WHAT THE EXERCISE ASKS: Every line from the one containing "Screen dimensions: 1280x723" to the end of the records below should be returned exactly; pictures are to be dropped.

--- START ---

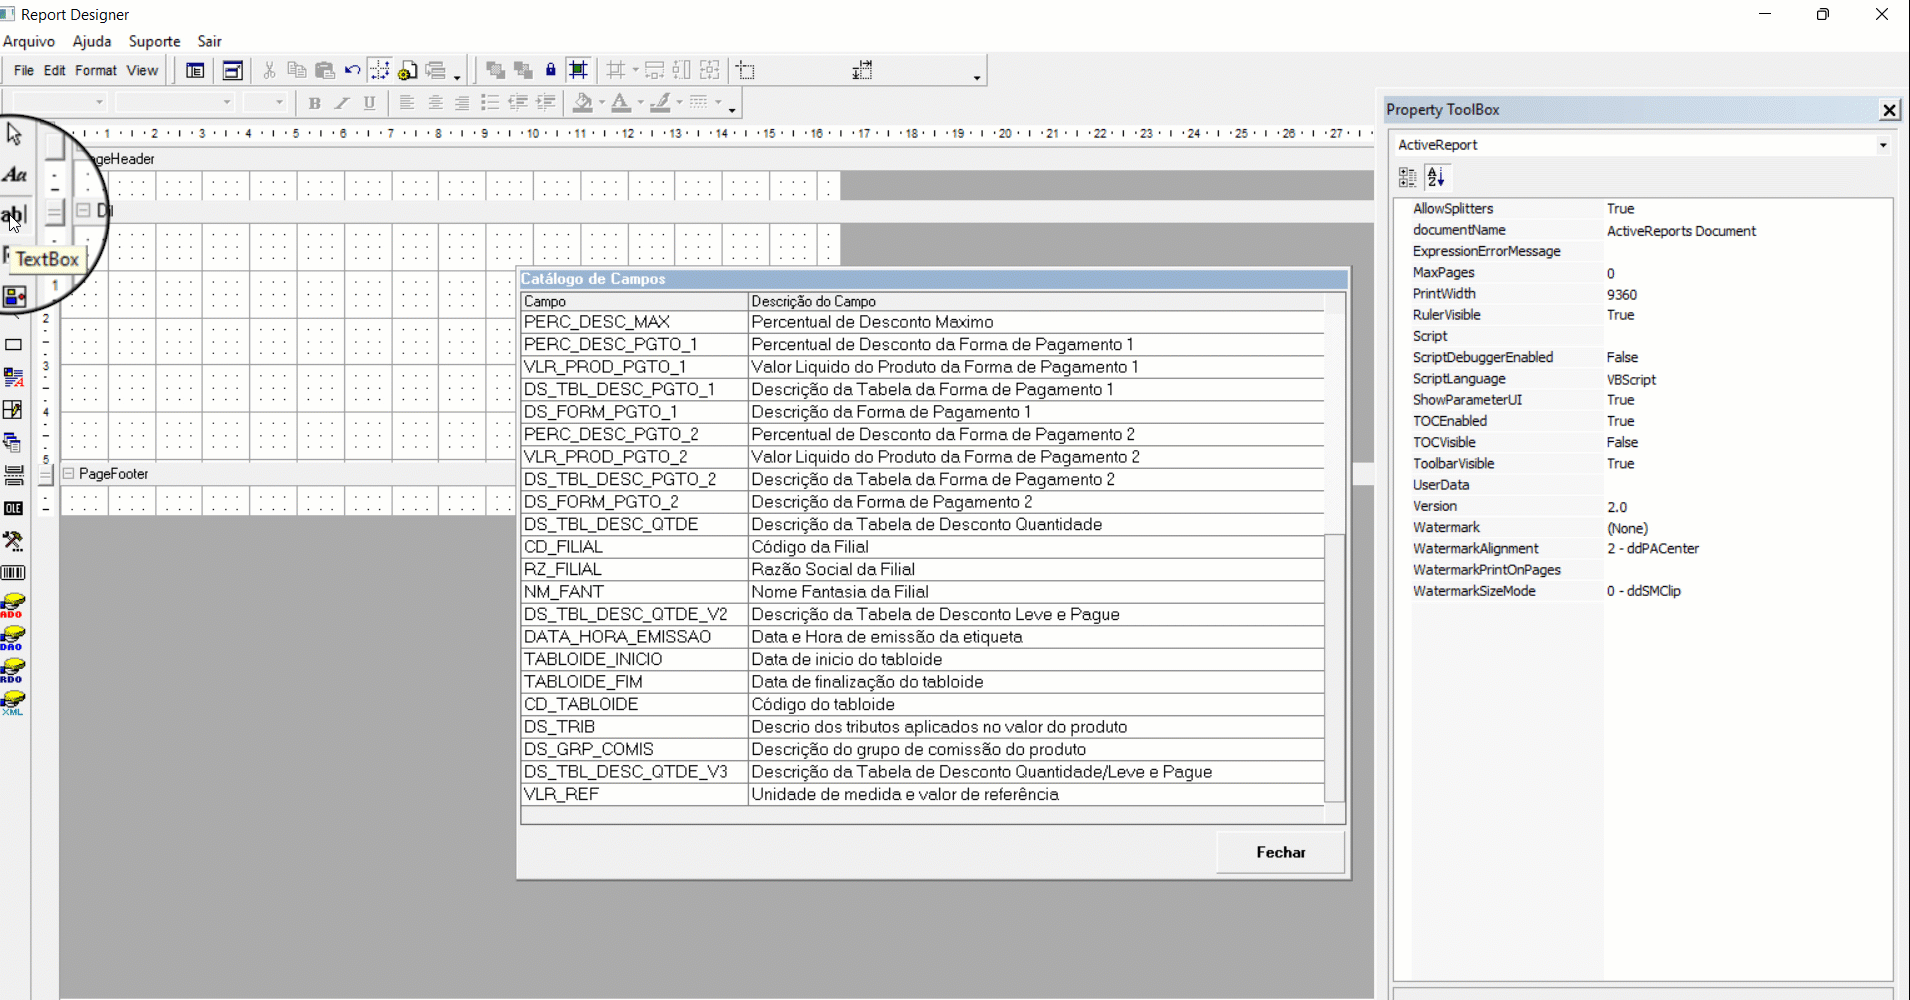1910x1000 pixels.
Task: Open the Arquivo menu
Action: [29, 41]
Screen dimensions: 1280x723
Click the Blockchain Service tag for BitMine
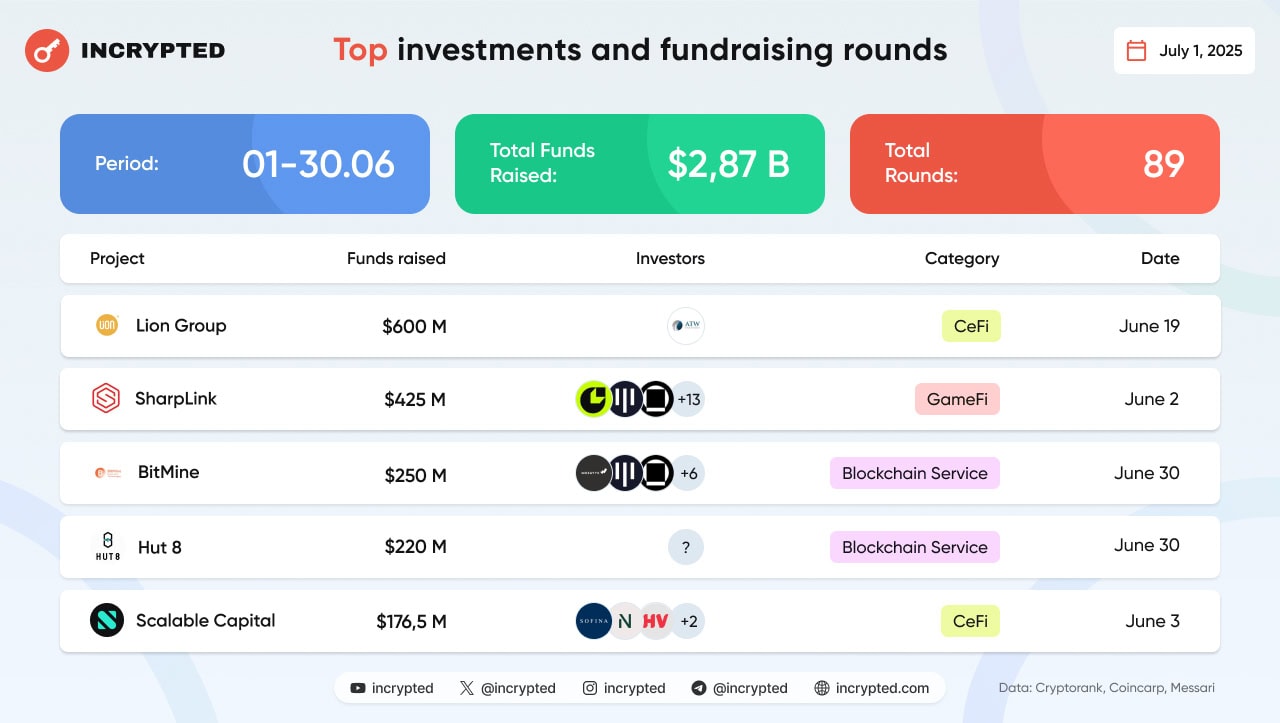pyautogui.click(x=915, y=473)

--- END ---

ANSWER AREA:
Screen dimensions: 1280x723
Click the Blockchain Service tag for BitMine
pyautogui.click(x=915, y=473)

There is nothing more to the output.